Nicht selten kommen durch das angestrengte Arbeiten am PC nach einiger Zeit auch Beschwerden in Händen und Armen hinzu. Diese tägliche Tortur führt dazu, dass Millionen Menschen sich immer wieder mit Rückenschmerzen krankmelden müssen. Laut DAK-Gesundheitsreport 2018 liegen Erkrankungen des Muskel-Skelett-Systems an der Spitze der Ursachen für krankheitsbedingte Fehltage aller Arbeitnehmer. Doch wie kann man diesen Teufelskreis durchbrechen und Rückenschmerzen nachhaltig bekämpfen?

Rückenschmerzen verstehen

Wer Rückenschmerzen verhindern möchte, muss verstehen, wie sie entstehen können. Neben einseitiger Belastung führen Übergewicht, mangelnde Bewegung, Überlastung sowie schwache Rücken- und Bauchmuskulatur dazu, dass die Muskeln sich verspannen, verkürzen und gereizt werden. Auch die Funktion der bindegewebigen Hüllen von Muskeln, der sogenannten Faszien, wird dabei in Mitleidenschaft gezogen. Die Folge sind Schmerzen, die chronisch werden können. Um das zu verhindern, gilt es, im Büroalltag einige Tipps und Tricks zu beachten.

Für Entspannung sorgen

Das Büro ist oft ein besonders bewegungsarmes und zusätzlich sehr hektisches Umfeld. Viele Termine, nahende Deadlines und lange To-do-Listen sorgen für Stress. Der schadet nicht nur unserer Psyche, sondern sorgt auch dafür, dass der Körper verspannt. Die Folge: Die Schultern werden hochgezogen und der Rücken wird krumm. Auf diese Weise haben Rückenschmerzen leichtes Spiel. Um der verkrampften Haltung zu entgehen, sind kurze Pausen sinnvoll. Meist bemerkt man erst dann die unnatürlich eingenommene Haltung. Mit leichten Dehnübungen lässt sich dieser entgegenwirken. Ratsam ist es zum Beispiel, die Schultern nacheinander nach hinten unten kreisen zu lassen oder sich im Stehen mit den Händen in Richtung Decke zu strecken.

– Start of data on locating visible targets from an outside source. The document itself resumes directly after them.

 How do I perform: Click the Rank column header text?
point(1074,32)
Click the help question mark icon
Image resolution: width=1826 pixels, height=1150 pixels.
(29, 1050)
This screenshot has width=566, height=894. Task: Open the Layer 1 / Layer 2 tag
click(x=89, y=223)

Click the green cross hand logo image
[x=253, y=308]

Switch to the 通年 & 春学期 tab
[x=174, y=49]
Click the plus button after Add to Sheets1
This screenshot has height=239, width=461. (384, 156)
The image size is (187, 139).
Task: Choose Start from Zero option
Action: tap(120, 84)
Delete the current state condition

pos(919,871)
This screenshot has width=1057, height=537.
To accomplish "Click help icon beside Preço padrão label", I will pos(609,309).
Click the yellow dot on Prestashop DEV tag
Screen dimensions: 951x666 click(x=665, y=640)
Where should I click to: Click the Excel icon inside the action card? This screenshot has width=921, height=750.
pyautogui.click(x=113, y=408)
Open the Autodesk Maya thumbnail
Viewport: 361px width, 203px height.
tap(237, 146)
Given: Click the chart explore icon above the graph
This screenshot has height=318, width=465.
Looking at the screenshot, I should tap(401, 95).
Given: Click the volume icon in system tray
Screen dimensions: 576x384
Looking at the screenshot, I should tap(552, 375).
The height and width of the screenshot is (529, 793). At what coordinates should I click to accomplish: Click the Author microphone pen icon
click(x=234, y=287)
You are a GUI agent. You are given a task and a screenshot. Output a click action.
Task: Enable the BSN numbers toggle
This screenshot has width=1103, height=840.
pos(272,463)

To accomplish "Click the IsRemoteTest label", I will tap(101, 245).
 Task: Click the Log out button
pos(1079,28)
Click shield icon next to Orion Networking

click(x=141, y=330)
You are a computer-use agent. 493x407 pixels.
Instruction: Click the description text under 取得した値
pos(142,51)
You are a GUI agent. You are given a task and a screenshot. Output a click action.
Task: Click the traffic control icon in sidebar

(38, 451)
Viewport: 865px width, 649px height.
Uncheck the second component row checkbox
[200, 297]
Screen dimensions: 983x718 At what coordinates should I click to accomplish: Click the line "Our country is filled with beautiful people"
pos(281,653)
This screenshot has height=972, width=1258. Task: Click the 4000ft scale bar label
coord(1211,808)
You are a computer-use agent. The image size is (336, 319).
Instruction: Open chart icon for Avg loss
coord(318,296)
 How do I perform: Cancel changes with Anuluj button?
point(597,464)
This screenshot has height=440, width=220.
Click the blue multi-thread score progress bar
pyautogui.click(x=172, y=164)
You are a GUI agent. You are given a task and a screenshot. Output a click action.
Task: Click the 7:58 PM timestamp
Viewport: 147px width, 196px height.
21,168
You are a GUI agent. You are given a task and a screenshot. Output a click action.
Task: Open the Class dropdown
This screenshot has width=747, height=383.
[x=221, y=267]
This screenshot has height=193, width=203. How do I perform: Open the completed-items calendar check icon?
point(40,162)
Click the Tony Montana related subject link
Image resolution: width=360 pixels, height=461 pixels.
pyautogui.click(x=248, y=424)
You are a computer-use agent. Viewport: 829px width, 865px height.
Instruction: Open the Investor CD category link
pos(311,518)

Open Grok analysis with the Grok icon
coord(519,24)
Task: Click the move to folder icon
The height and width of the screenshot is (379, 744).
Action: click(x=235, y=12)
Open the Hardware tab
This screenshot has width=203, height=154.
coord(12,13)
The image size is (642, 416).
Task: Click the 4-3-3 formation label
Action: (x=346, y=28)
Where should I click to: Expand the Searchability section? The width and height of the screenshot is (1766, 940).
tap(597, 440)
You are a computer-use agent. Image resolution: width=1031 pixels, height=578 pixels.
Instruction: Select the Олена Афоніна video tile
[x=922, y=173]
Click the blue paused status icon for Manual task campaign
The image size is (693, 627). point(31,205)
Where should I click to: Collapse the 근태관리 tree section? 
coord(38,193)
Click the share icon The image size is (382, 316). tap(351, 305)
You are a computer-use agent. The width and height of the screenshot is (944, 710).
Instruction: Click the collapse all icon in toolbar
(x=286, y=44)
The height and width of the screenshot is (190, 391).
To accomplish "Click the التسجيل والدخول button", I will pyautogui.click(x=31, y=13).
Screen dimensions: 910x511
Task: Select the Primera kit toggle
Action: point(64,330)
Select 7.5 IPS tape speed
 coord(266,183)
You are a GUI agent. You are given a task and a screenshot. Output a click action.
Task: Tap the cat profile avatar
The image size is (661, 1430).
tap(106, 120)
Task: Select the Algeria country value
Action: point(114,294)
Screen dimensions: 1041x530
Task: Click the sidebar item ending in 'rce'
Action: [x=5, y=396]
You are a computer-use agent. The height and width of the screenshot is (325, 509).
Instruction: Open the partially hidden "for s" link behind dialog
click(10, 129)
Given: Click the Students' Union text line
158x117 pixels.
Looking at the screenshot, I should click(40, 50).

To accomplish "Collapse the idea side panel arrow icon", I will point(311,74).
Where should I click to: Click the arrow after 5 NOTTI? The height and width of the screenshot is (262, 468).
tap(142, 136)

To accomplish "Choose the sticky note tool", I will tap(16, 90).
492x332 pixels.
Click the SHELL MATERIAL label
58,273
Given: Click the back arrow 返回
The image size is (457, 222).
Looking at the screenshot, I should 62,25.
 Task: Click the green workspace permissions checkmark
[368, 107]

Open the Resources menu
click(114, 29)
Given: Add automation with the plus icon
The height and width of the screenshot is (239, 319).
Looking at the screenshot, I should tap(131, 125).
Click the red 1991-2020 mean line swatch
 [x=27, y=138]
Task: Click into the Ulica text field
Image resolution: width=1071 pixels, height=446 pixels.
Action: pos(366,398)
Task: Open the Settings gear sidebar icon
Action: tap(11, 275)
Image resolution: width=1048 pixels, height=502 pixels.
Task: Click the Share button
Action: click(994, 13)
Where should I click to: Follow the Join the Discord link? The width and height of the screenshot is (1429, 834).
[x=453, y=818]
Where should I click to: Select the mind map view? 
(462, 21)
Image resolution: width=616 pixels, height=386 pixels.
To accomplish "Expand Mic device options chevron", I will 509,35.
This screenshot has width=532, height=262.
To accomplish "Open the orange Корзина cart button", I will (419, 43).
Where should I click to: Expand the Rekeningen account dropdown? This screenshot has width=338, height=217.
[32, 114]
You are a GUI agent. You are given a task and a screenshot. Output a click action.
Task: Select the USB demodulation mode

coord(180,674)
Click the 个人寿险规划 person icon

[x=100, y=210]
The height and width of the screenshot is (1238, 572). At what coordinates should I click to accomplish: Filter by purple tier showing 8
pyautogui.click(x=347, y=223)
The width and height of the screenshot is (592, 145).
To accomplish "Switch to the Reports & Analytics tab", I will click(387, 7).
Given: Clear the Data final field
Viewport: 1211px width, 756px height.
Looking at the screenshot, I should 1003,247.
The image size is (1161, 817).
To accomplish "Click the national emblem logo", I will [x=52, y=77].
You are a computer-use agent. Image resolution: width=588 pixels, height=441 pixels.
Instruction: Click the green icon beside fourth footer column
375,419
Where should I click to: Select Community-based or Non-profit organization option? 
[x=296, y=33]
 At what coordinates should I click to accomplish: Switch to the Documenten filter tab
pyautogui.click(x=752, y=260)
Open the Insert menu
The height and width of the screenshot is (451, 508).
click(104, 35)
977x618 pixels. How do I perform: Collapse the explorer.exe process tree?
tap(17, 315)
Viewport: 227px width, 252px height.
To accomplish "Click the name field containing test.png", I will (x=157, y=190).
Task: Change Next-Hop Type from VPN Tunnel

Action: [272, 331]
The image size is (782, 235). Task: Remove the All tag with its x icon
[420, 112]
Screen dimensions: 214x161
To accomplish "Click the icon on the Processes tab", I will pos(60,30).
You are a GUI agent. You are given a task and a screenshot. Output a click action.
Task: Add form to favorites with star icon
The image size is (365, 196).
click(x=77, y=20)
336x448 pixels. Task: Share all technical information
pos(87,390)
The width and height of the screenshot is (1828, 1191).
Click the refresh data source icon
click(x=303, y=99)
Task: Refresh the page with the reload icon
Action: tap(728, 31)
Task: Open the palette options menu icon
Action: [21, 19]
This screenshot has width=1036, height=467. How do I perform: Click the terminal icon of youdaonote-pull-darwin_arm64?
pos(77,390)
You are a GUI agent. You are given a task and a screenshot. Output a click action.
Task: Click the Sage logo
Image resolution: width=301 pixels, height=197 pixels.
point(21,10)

Mehr Bewegung in den Alltag bringen

Als Hauptursache für Rückenschmerzen gilt ein bewegungsarmer Lebensstil. Dieser manifestiert sich oftmals bei der Arbeit, da diese über lange Zeit im Sitzen ausgeführt wird. In dieser Haltung verweilen viele bis zu zehn Stunden am Tag. Das muss nicht sein: Mehr Bewegung lässt sich nicht nur auf dem Hin- und Rückweg zur und von der Arbeit integrieren. Viele wählen hier etwa das Rad oder treten den Arbeitsweg zu Fuß an. Auch im Büro finden sich Wege, den Körper durchzubewegen. Ein Gang in die Küche, zu Kollegen oder in der Mittagspause ist sinnvoll, um das lange und monotone Sitzen zu unterbrechen. Zusätzlich werden Kreislauf und Durchblutung angeregt. Durch die verbesserte Sauerstoffversorgung steigt außerdem die Konzentration.

Den Arbeitsplatz rückenfreundlich gestalten

Bis zu 80.000 Stunden verbringt ein Angestellter im Laufe seines Lebens im Sitzen. Essenziell ist es daher, den Arbeitsplatz möglichst rückenfreundlich zu gestalten. Sinnvoll sind Sitzmöbel, die den Körper optimal unterstützen und individuelle Einstellmöglichkeiten zulassen. Die Füße sollten den Boden berühren können und das Becken muss stets höher als die Knie gelagert sein. Sogenannte Aktiv-Büromöbel ermöglichen dem Rücken zusätzlich ein Mehr an Bewegung. Sie animieren zum Beispiel durch das Pendelprinzip zu häufigen Haltungs- und Positionswechseln.

Die Aktion Gesunder Rücken zeichnet mit ihrem Gütesiegel seit vielen Jahren besonders rückengerechte Alltagsgegenstände aus. Einen ergänzenden Überblick zum Sitzen im Büro gibt es unter www.agr-ev.de/sitzen-buero. Auch beim Schreibtisch sind Variationsmöglichkeiten sinnvoll. Die Unterarme sollten zum Beispiel flächig auf der Tischkante aufliegen können. Optimal ist auch ein Tisch, der das Arbeiten im Stehen ermöglicht.